Storm-源码分析- spout (backtype.storm.spout)
1. ISpout接口
ISpout作为实现spout的核心interface, spout负责feeding message, 并且track这些message.
如果需要Spout track发出的message, 必须给出message-id, 这个message-id可以是任意类型, 但是如果不指定或将message-id置空, storm就不会track这个message
必须要注意的是, spout线程会在一个线程中调用ack, fail, nextTuple, 所以不用考虑互斥, 但是也要这些function中, 避免任意的block
/**
* ISpout is the core interface for implementing spouts. A Spout is responsible
* for feeding messages into the topology for processing. For every tuple emitted by
* a spout, Storm will track the (potentially very large) DAG of tuples generated
* based on a tuple emitted by the spout. When Storm detects that every tuple in
* that DAG has been successfully processed, it will send an ack message to the Spout.
*
* <p>If a tuple fails to be fully process within the configured timeout for the
* topology (see {@link backtype.storm.Config}), Storm will send a fail message to the spout
* for the message.</p>
*
* <p> When a Spout emits a tuple, it can tag the tuple with a message id.
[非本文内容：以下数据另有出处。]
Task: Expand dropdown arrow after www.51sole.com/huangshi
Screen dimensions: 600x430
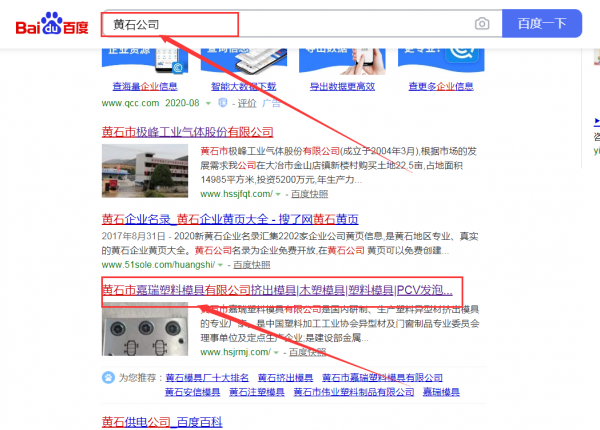Action: pos(220,265)
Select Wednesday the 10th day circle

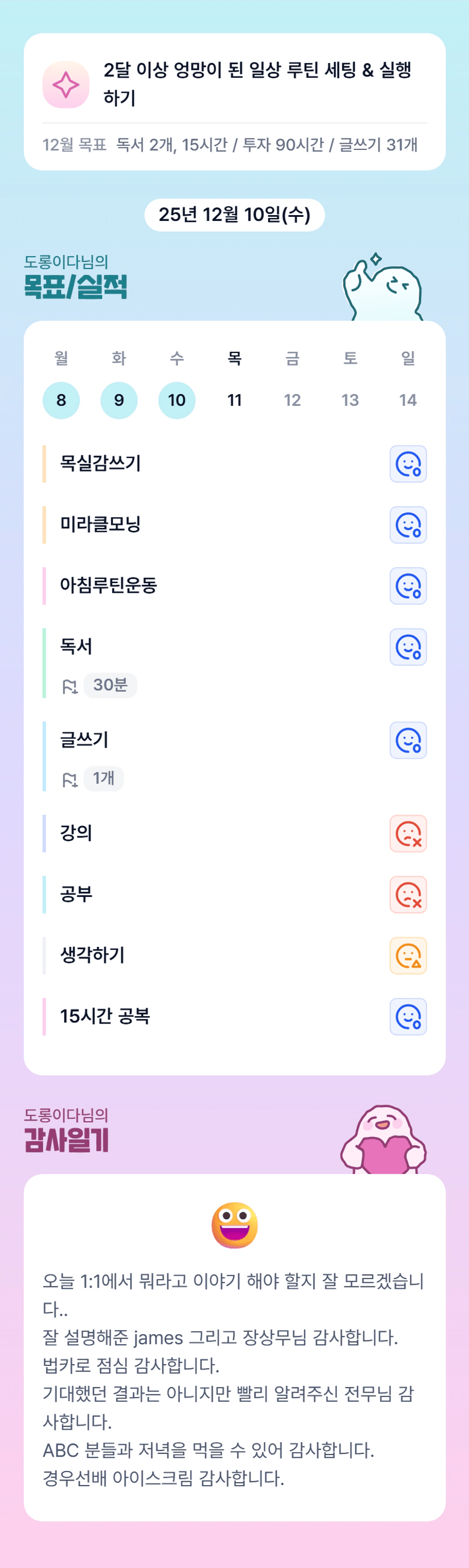click(176, 400)
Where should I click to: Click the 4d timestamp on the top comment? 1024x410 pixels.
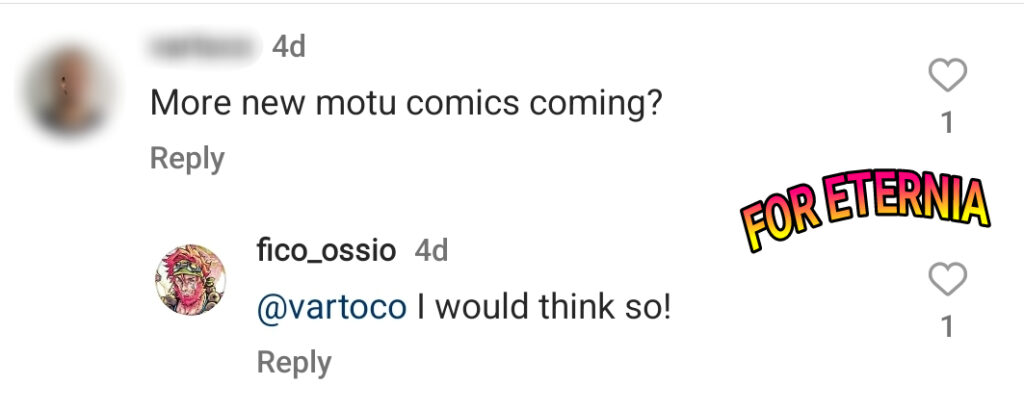click(289, 47)

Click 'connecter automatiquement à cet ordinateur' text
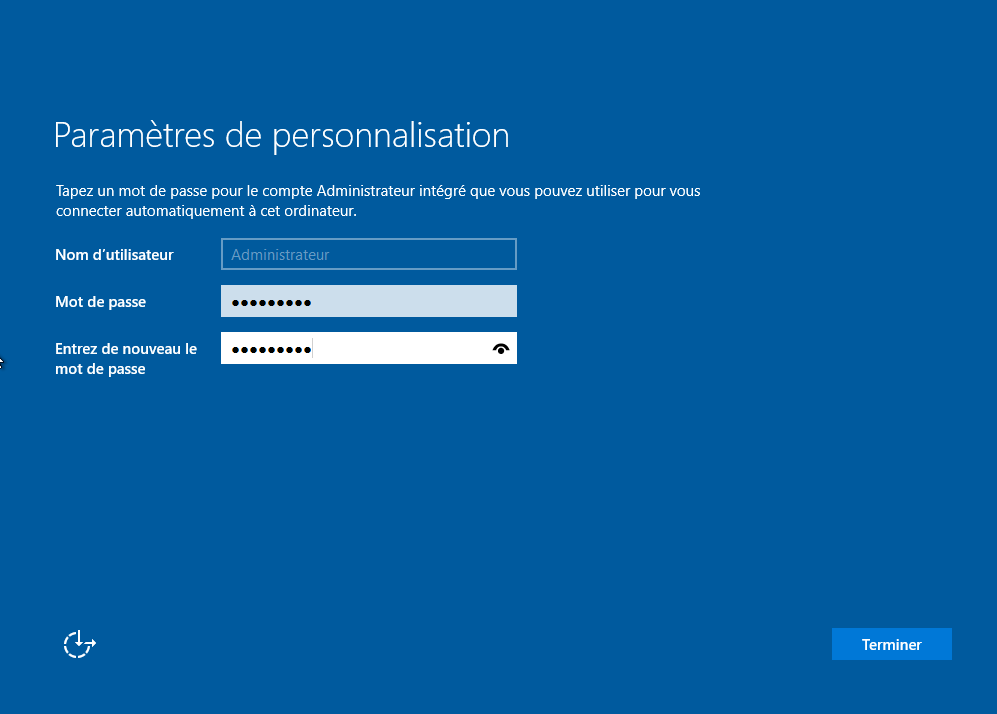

The message id
* can be any type. When Storm acks or fails a message, it will pass back to the
* spout the same message id to identify which tuple it's referring to. If the spout leaves out
* the message id, or sets it to null, then Storm will not track the message and the spout
* will not receive any ack or fail callbacks for the message.</p>
*
* <p>Storm executes ack, fail, and nextTuple all on the same thread. This means that an implementor
* of an ISpout does not need to worry about concurrency issues between those methods. However, it
* also means that an implementor must ensure that nextTuple is non-blocking: otherwise
* the method could block acks and fails that are pending to be processed.</p>
*/
public interface ISpout extends Serializable {
/**
* Called when a task for this component is initialized within a worker on the cluster.
* It provides the spout with the environment in which the spout executes.
*
* <p>This includes the:</p>
*
* @param conf The Storm configuration for this spout. This is the configuration provided to the topology merged in with cluster configuration on this machine.
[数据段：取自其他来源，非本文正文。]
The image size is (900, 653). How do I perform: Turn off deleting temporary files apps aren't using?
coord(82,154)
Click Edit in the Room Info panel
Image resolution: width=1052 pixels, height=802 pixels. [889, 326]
* @param context This object can be used to get information about this task's place within the topology, including the task id and component id of this task, input and output information, etc.
* @param collector The collector is used to emit tuples from this spout. Tuples can be emitted at any time, including the open and close methods. The collector is thread-safe and should be saved as an instance variable of this spout object.
*/
void open(Map conf, TopologyContext context, SpoutOutputCollector collector); /**
* Called when an ISpout is going to be shutdown. There is no guarentee that close
* will be called, because the supervisor kill -9's worker processes on the cluster.
*
* <p>The one context where close is guaranteed to be called is a topology is
* killed when running Storm in local mode.</p>
*/
void close(); /**
* Called when a spout has been activated out of a deactivated mode.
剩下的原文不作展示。